The latest feature of the ongoing Hong Kong crisis is ‘white terror’, where anonymous acts like random sackings take place and create a climate of fear among employees.
The sudden dismissal of Rebecca Sy, a union leader at Cathay Dragon airlines, was allegedly due to white terror.
She said she was fired without explanation, after managers saw and confirmed her Facebook account. She had a 17-year career with Cathay's budget airline.
White terror has spread beyond Cathay and into other industries — employees are saying they’re scared to even talk about the protests, let alone on private messaging platforms, for fear they’ll get reported to HR or management and lose their jobs.
The phenomenon has pushed some to question if monitoring employees’ phones or social media accounts is legal.
READ MORE: Businesses jittery over prolonged HK crisis
Is it legal in Singapore?
Over in Singapore, besides the European GDPR and local PDPA, what should employers be aware of when monitoring staff communications?
A local employment lawyer told HRD that “there are few legal barriers” to monitoring employees in the workplace.
“When a staff member accesses personal email through a company-issued computer or phone or via the internal company network, they will generally have no expectation of privacy,” he said.
“In addition, employment contracts or company policies often contain clauses which expressly permit an employer to monitor an employee’s online behaviour in the office or when using office resources.”

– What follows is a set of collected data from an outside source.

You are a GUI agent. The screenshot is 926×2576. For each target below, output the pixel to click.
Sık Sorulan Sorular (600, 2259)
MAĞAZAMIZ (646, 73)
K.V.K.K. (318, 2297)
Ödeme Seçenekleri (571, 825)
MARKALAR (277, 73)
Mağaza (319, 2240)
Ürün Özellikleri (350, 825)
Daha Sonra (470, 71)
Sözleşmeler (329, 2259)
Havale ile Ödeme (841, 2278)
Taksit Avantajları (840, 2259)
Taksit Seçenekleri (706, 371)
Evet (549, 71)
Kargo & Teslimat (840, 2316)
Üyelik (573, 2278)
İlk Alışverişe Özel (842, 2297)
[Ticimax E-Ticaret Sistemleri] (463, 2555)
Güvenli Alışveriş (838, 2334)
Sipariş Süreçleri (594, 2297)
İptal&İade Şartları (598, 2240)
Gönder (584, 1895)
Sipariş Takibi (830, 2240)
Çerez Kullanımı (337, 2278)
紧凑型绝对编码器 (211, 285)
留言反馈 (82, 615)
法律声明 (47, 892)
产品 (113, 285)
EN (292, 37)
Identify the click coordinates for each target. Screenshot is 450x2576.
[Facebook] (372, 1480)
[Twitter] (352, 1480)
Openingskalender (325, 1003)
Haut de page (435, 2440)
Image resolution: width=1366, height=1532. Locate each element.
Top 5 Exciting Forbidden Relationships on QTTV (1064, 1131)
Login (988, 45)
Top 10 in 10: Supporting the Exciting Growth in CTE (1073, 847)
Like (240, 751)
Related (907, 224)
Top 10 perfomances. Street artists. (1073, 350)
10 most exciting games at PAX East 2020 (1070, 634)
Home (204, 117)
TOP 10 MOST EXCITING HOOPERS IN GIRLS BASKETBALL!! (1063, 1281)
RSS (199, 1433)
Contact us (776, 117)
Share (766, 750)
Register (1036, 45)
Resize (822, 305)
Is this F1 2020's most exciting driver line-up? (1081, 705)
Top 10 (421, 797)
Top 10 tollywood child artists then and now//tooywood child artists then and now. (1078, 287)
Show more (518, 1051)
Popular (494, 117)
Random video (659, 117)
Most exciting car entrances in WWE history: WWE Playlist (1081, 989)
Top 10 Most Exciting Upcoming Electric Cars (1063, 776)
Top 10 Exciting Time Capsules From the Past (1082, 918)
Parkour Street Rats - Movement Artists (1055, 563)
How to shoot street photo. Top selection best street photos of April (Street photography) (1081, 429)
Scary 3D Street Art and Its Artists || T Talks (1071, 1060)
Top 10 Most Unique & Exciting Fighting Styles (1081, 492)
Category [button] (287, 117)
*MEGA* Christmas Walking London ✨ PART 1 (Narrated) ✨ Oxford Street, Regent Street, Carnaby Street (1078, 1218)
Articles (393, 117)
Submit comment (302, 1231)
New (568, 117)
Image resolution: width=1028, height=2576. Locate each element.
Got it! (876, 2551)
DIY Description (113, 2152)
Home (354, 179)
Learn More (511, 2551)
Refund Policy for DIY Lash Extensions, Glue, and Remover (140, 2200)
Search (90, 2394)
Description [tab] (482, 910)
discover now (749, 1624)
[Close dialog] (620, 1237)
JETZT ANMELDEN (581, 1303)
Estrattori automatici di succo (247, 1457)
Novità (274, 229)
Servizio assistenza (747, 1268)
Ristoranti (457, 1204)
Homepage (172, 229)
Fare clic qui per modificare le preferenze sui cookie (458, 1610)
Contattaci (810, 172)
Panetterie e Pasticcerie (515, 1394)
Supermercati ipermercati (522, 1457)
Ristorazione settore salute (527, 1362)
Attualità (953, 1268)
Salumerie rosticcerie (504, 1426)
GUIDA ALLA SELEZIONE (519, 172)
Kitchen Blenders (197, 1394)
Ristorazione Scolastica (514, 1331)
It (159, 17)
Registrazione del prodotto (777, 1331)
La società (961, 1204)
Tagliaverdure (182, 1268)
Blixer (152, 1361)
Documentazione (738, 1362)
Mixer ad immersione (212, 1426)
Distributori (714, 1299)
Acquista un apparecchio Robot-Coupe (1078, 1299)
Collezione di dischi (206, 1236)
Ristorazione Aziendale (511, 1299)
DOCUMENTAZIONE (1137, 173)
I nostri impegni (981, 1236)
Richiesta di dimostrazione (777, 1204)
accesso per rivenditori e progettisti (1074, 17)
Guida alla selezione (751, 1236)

This does not mean that HR has free reign to read emails sent by employees, he said. In general, an employer should only read an employee’s personal messages if there is a reason to do so.
He recommends that HR put in place internal guidelines to avoid the misuse of such access, such as using employee information to harass or discriminate against them.
READ MORE: Chief data officer reveals the importance of HR in data
Laws to comply with
When drawing up company guidelines, HR should consider several laws: Personal Data Protection Act (PDPA), EU’s General Data Protection Regulation (GDPR), and Singapore’s Computer Misuse and Cybersecurity Act.
Exceptions in the PDPA allow for this consent within the employer-employee relationship whenever the data is used for the purpose of managing this relationship, said the lawyer.
However, whether the reading of personal messages actually falls under this exemption has not been tested yet. Breaching the provisions of the PDPA can result in fines of up to $1 million.
Do note that compliance with the PDPA does not necessarily mean the organisation is in compliance with the EU GDPR as there are differing requirements under the two regimes, according to local authorities.
When monitoring emails, it is critical that the employer does not carry out any activity that can be seen as an offence under the Act, warned the lawyer. This includes keylogging for passwords or accessing an email account when it is not logged on.
For example, monitoring the employee’s internet history found stored on company servers should not be an issue, said the lawyer. However, actually entering in an employee’s password to access their personal email account could have serious ramifications.
Those found guilty of violating the Computer Misuse and Cybersecurity Act can receive a fine of up to $50,000 or seven years in jail.
“Personal data itself is very generally defined and could include the information in an employee’s personal email account,” the lawyer said.
“HR should ensure that the company’s employment contracts expressly provide for the monitoring of an employee’s personal matters online when office resources are used.”